**Work request:**
Apart from the pictures, print the data below exactly as given.

**Supplied records:**
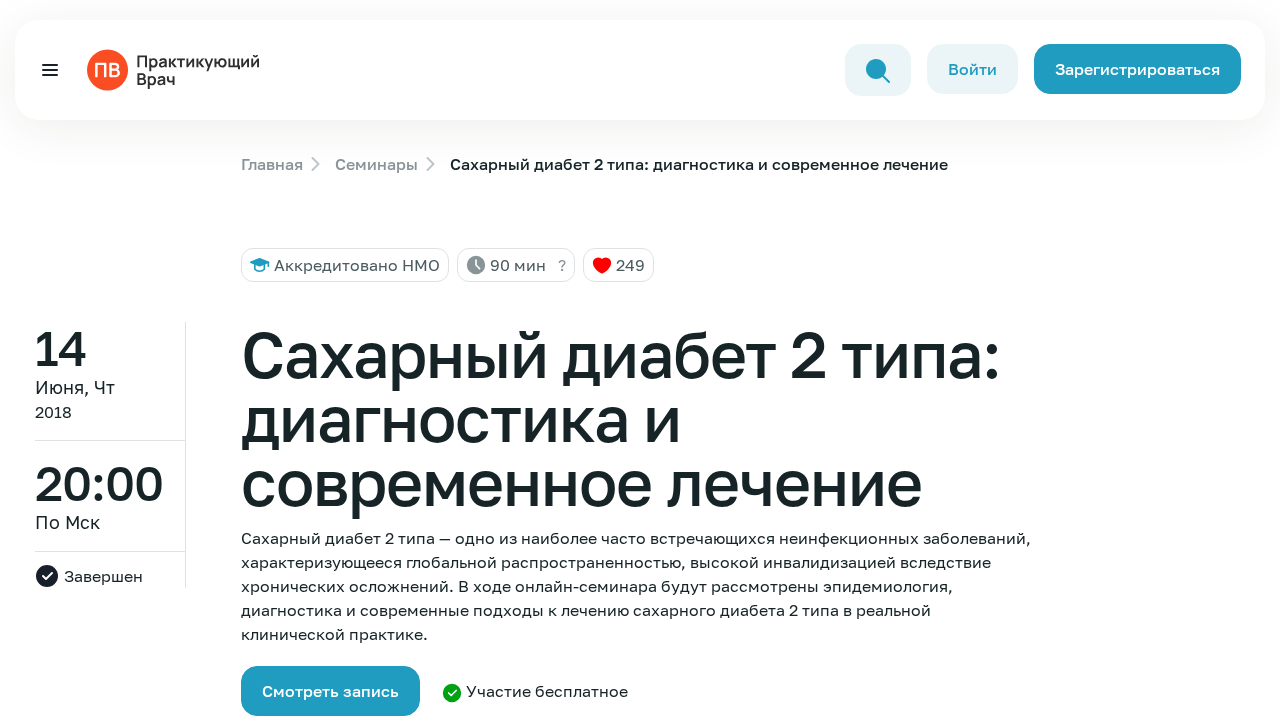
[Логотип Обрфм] (177, 68)
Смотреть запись (330, 691)
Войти (972, 69)
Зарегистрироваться (1137, 69)
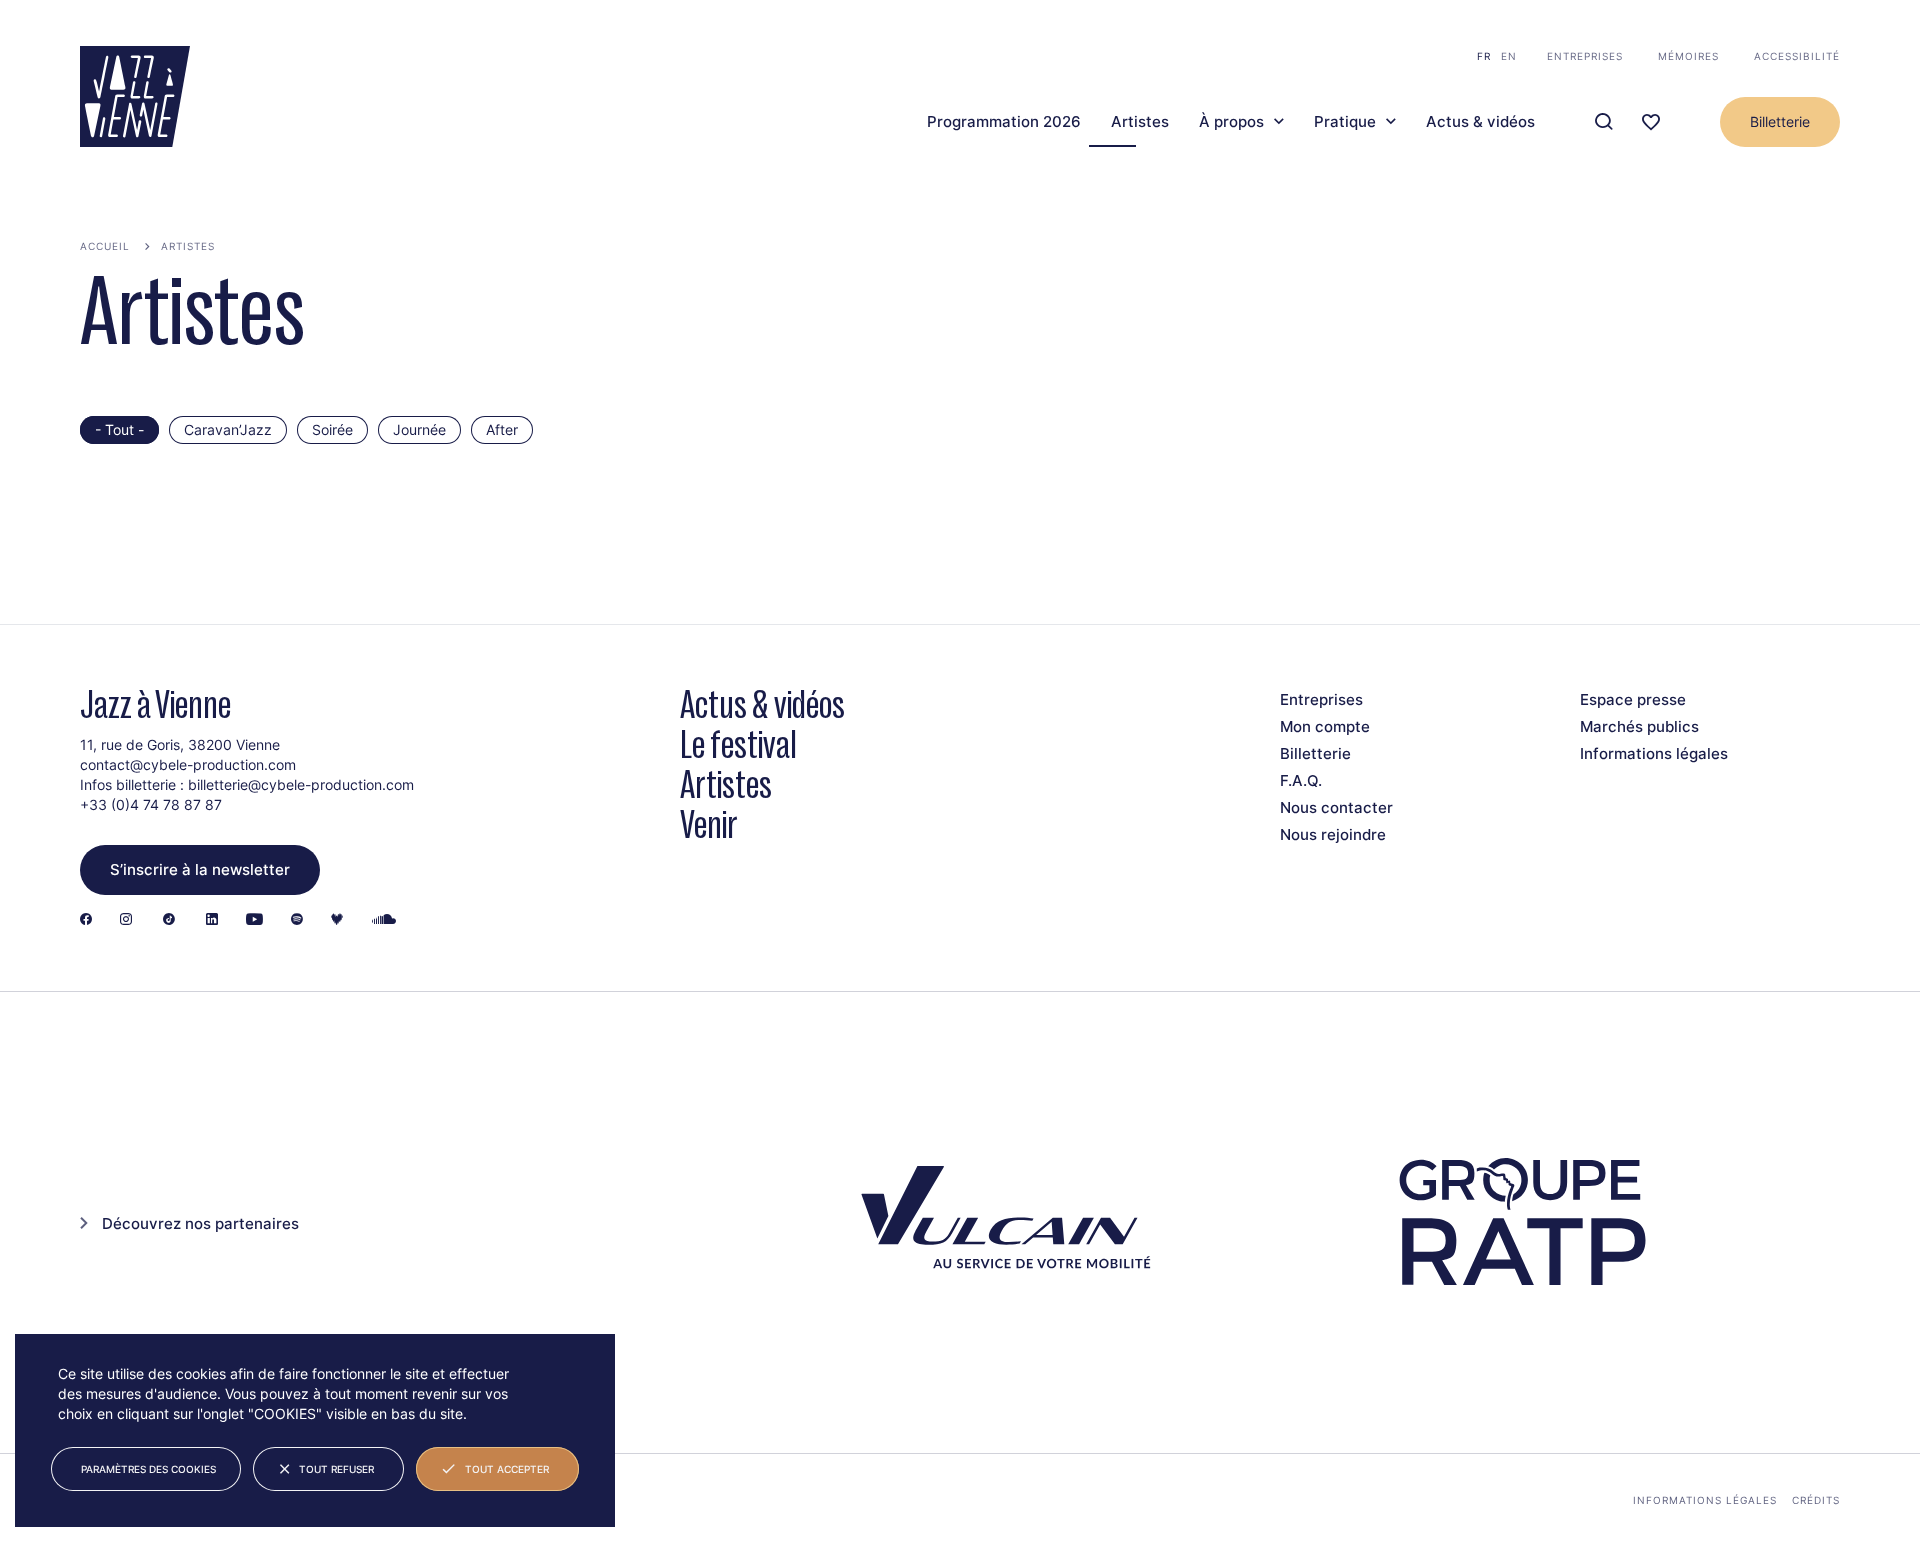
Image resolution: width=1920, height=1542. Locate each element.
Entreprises (1585, 56)
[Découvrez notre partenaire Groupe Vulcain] (1000, 1222)
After (502, 429)
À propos (1231, 122)
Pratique (1345, 122)
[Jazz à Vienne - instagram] (126, 920)
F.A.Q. (1301, 780)
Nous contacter (1336, 807)
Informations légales (1654, 753)
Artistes (1140, 122)
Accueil (105, 246)
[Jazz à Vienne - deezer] (337, 920)
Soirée (332, 429)
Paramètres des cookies (148, 1469)
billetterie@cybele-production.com (301, 784)
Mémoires (1688, 56)
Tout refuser (336, 1469)
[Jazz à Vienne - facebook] (86, 920)
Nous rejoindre (1333, 834)
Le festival (738, 744)
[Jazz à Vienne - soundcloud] (384, 920)
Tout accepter (507, 1469)
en (1509, 56)
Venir (709, 824)
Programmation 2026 (1004, 122)
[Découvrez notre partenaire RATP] (1520, 1222)
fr (1484, 56)
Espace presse (1633, 699)
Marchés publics (1639, 726)
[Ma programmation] (1651, 122)
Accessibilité (1797, 56)
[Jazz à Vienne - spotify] (297, 920)
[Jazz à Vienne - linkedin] (212, 920)
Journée (419, 429)
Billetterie (1780, 121)
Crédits (1816, 1500)
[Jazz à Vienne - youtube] (254, 920)
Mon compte (1325, 726)
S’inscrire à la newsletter (200, 869)
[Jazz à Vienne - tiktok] (169, 920)
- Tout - (119, 429)
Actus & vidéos (1480, 122)
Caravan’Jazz (228, 429)
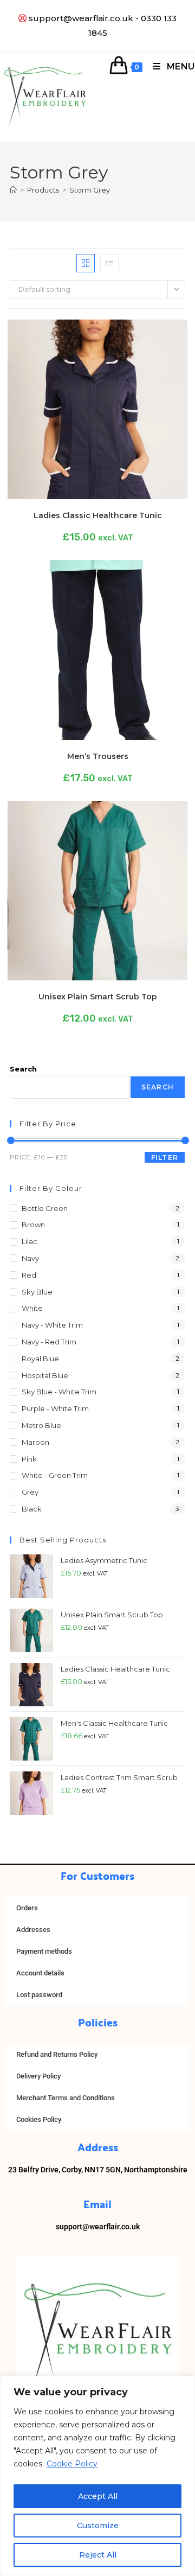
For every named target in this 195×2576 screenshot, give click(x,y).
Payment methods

**Solved exercise:**
[Логотип Обрфм] (177, 68)
Смотреть запись (330, 691)
Войти (972, 69)
Зарегистрироваться (1137, 69)
Image resolution: width=1920, height=1542. Locate each element.
Entreprises (1585, 56)
[Découvrez notre partenaire Groupe Vulcain] (1000, 1222)
After (502, 429)
À propos (1231, 122)
Pratique (1345, 122)
[Jazz à Vienne - instagram] (126, 920)
F.A.Q. (1301, 780)
Nous contacter (1336, 807)
Informations légales (1654, 753)
Artistes (1140, 122)
Accueil (105, 246)
[Jazz à Vienne - deezer] (337, 920)
Soirée (332, 429)
Paramètres des cookies (148, 1469)
billetterie@cybele-production.com (301, 784)
Mémoires (1688, 56)
Tout refuser (336, 1469)
[Jazz à Vienne - facebook] (86, 920)
Nous rejoindre (1333, 834)
Le festival (738, 744)
[Jazz à Vienne - soundcloud] (384, 920)
Tout accepter (507, 1469)
en (1509, 56)
Venir (709, 824)
Programmation 2026 (1004, 122)
[Découvrez notre partenaire RATP] (1520, 1222)
fr (1484, 56)
Espace presse (1633, 699)
Marchés publics (1639, 726)
[Ma programmation] (1651, 122)
Accessibilité (1797, 56)
[Jazz à Vienne - spotify] (297, 920)
[Jazz à Vienne - linkedin] (212, 920)
Journée (419, 429)
Billetterie (1780, 121)
Crédits (1816, 1500)
[Jazz à Vienne - youtube] (254, 920)
Mon compte (1325, 726)
S’inscrire à la newsletter (200, 869)
[Jazz à Vienne - tiktok] (169, 920)
- Tout - (119, 429)
Actus & vidéos (1480, 122)
Caravan’Jazz (228, 429)
For every named target in this 195×2576 screenshot, give click(x,y).
Payment methods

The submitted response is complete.